◆ Text provided ◆
## begin
Fast forward 10 years. I'm recording a digital cable radio channel and the first thing I capture is the last 3 minutes of "By-tor". I don't recognize it, but it sounds pretty cool and I see that the band's name is Rush. Over the next few weeks I manage to catch "Spirit of Radio" too.

 

Meanwhile, the in-store Muszac where I work starts changing their format a bit, and I start hearing a series of really interesting songs. (I now know that those songs were "Today's Tom Sawyer", "New World Man", "Limelight", and- rarely- "Subdivisons".) Eventually *light bulb* I realize "Hey, those songs are by Rush!". (I'm still not sure how I managed to make the connection.)

 

I still remembered that my Dad liked Rush, so when I went to visit him this past summer I brought my MiniDisc recorder and recorded all the Rush albums he owned. It turned out he had about 14(!). He told me he didn't even realize he had that many! laugh.gif

 

The first album I listened to was All the World's a Stage. It was late at night, I was tired, and the high-pitched voice was piercing my eardrums. I turned it off in disgust after about three songs.
## end
[Pointing records for screenshots and pages]
## begin
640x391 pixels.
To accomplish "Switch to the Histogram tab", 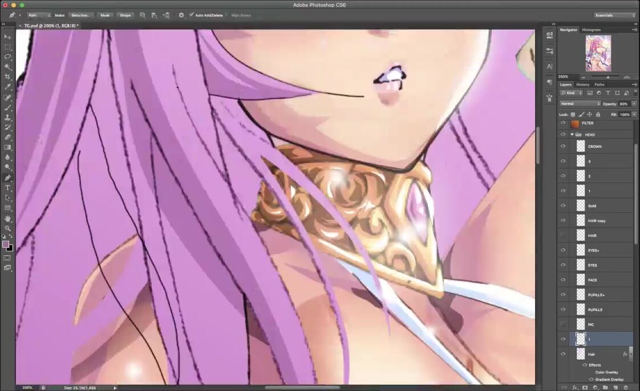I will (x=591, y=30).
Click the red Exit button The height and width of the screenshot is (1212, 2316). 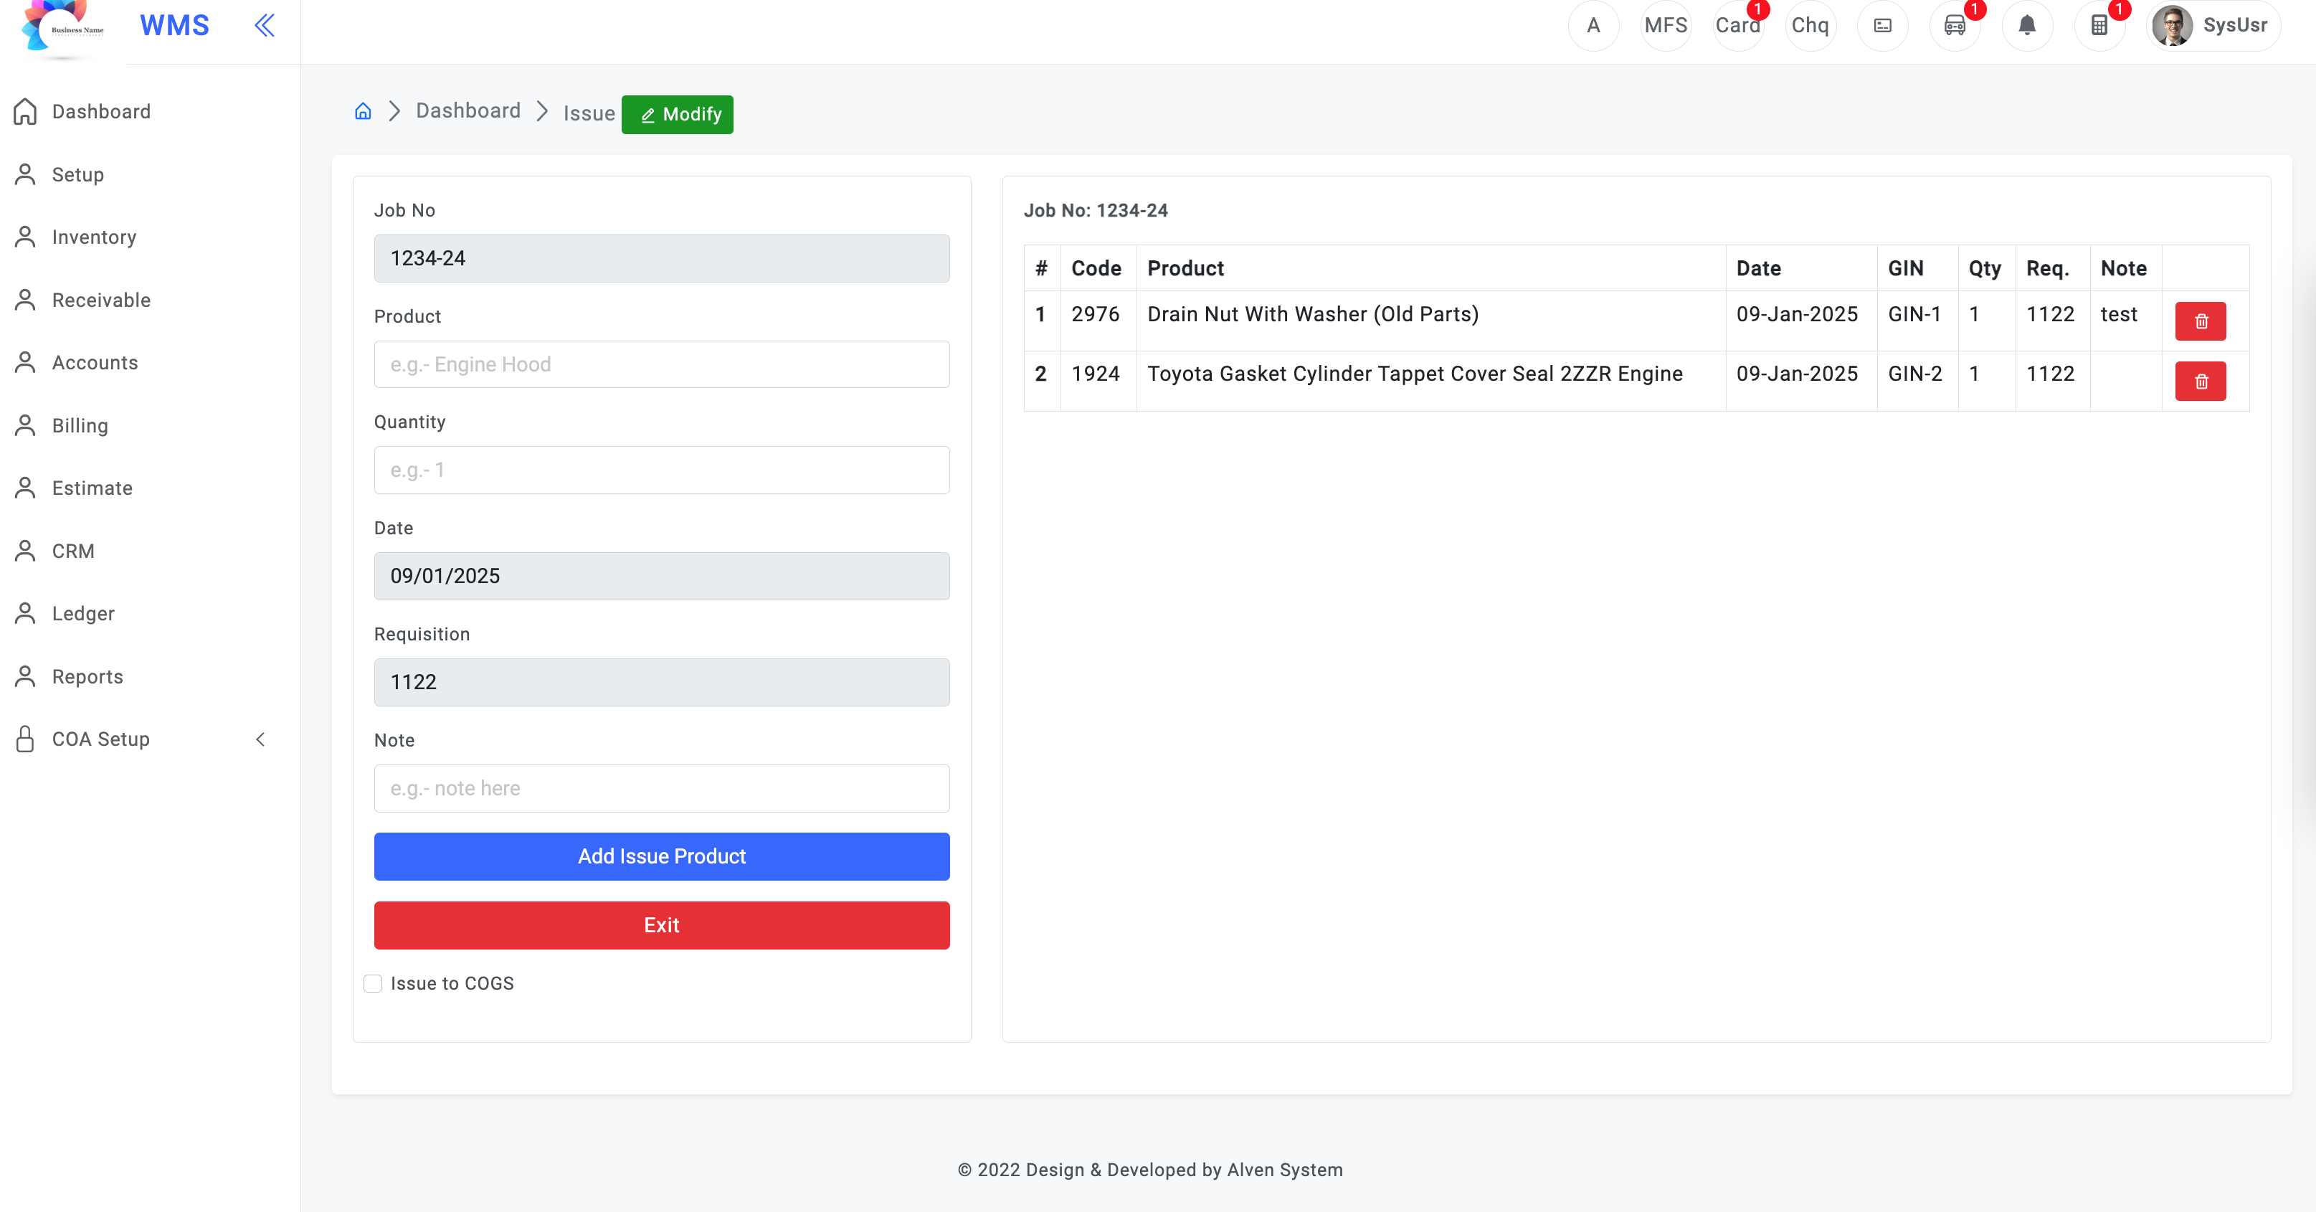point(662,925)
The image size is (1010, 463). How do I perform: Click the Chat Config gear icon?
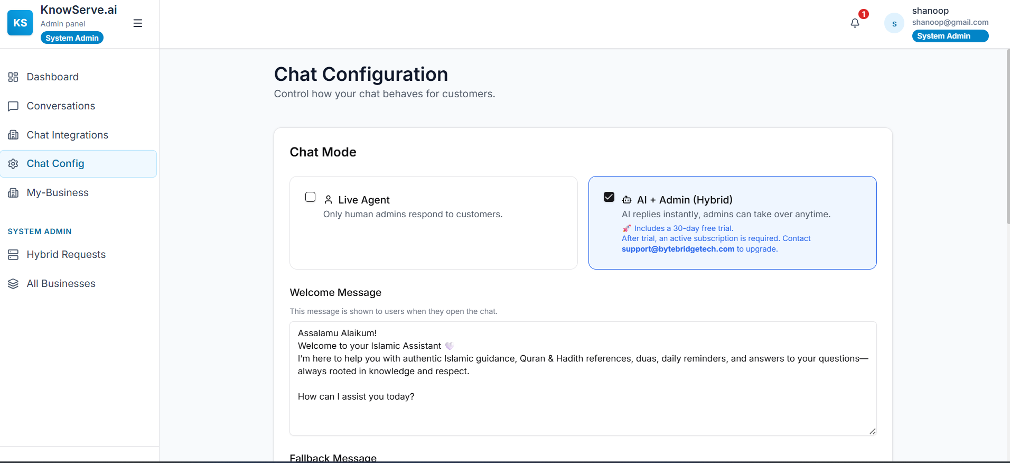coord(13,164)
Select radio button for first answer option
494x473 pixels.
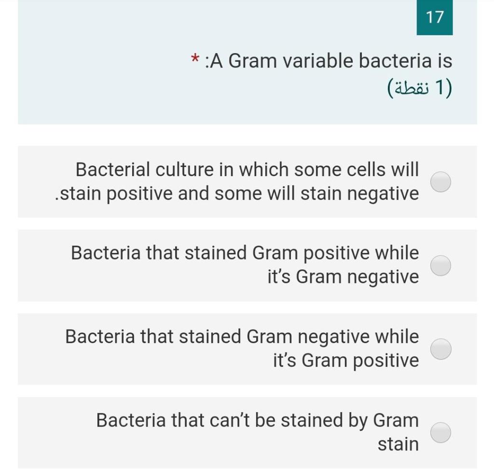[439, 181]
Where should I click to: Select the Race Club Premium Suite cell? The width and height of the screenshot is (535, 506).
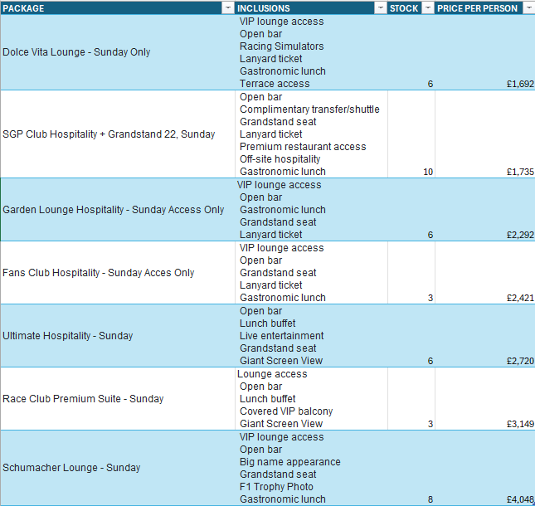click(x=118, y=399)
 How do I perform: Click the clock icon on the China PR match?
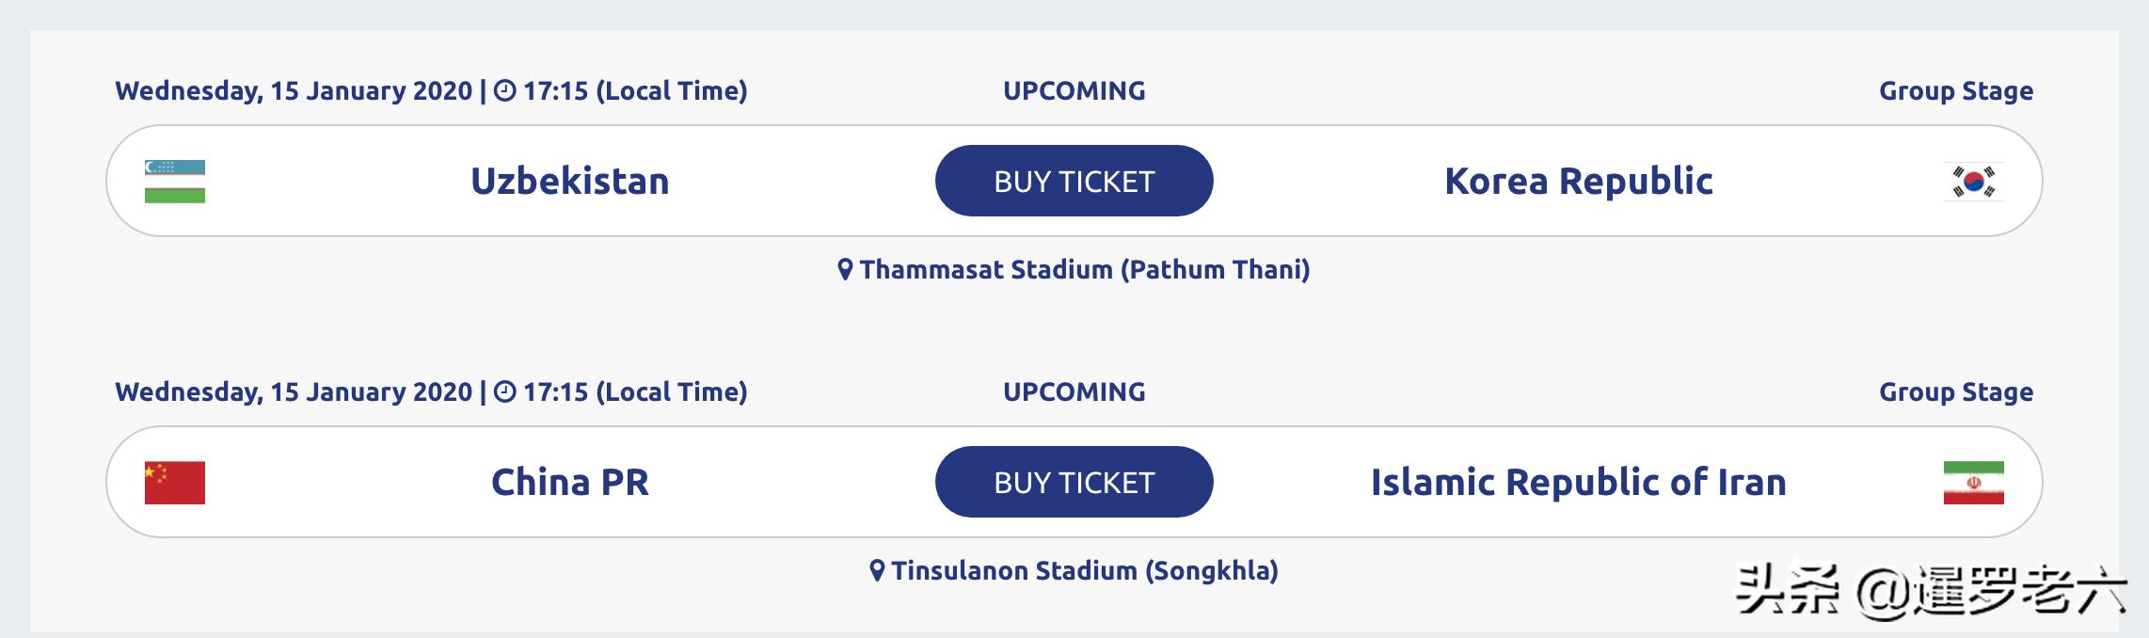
## end
◆ Work to do ◆
**A)** Rewrite the passage about discovering Rush from "Meanwhile, the in-store" up to and including "about three songs.", substituting "cassette recorder" for "MiniDisc recorder".
**B)** Decide whether each statement agrees with the passage about discovering Rush, and support each yes or no with the deciding words quoted from it. (i) The father owned about 14 Rush albums. (ii) The first album listened to was "Moving Pictures." (iii) The album was played all the way through.
**C)** Carry on the passage about discovering Rush from its final sentence.

◆ Per-task outputs ◆
**A)**
Meanwhile, the in-store Muszac where I work starts changing their format a bit, and I start hearing a series of really interesting songs. (I now know that those songs were "Today's Tom Sawyer", "New World Man", "Limelight", and- rarely- "Subdivisons".) Eventually *light bulb* I realize "Hey, those songs are by Rush!". (I'm still not sure how I managed to make the connection.)

 

I still remembered that my Dad liked Rush, so when I went to visit him this past summer I brought my cassette recorder and recorded all the Rush albums he owned. It turned out he had about 14(!). He told me he didn't even realize he had that many! laugh.gif

 

The first album I listened to was All the World's a Stage. It was late at night, I was tired, and the high-pitched voice was piercing my eardrums. I turned it off in disgust after about three songs.

**B)**
(i) Yes: "It turned out he had about 14(!)."
(ii) No: "The first album I listened to was All the World's a Stage."
(iii) No: "I turned it off in disgust after about three songs."

**C)**
 

The next night I tried Caress of Steel. I had decided that I liked what I heard of the music, and if I had to put up with annoying vocals to get that music, than so be it. Somewhat to my surprise, I really liked COS- despite the singer. Side Two was really cool.

 

Also while I was there, my Dad showed me the RiR DVD. It was an AWESOME experience.

 

I took my copies of my Dad's CDs home and started listening to Rush almost non-stop. It took me a week of nearly constant listening to go through all of his albums. Somewhere in the course of that week I was converted- Lee's voice (I'd learned their names by then) didn't bother me any more, and the music was just indescribably fantastic. I've been a die-hard Rush fan since then (it's been about six months now).

 

A couple postscripts:

 

I started buying some of the Rush albums that my Dad didn't have and sending copies to him, thus returning the favor of him letting me copy his albums (and broadening his Rush horizons, as well).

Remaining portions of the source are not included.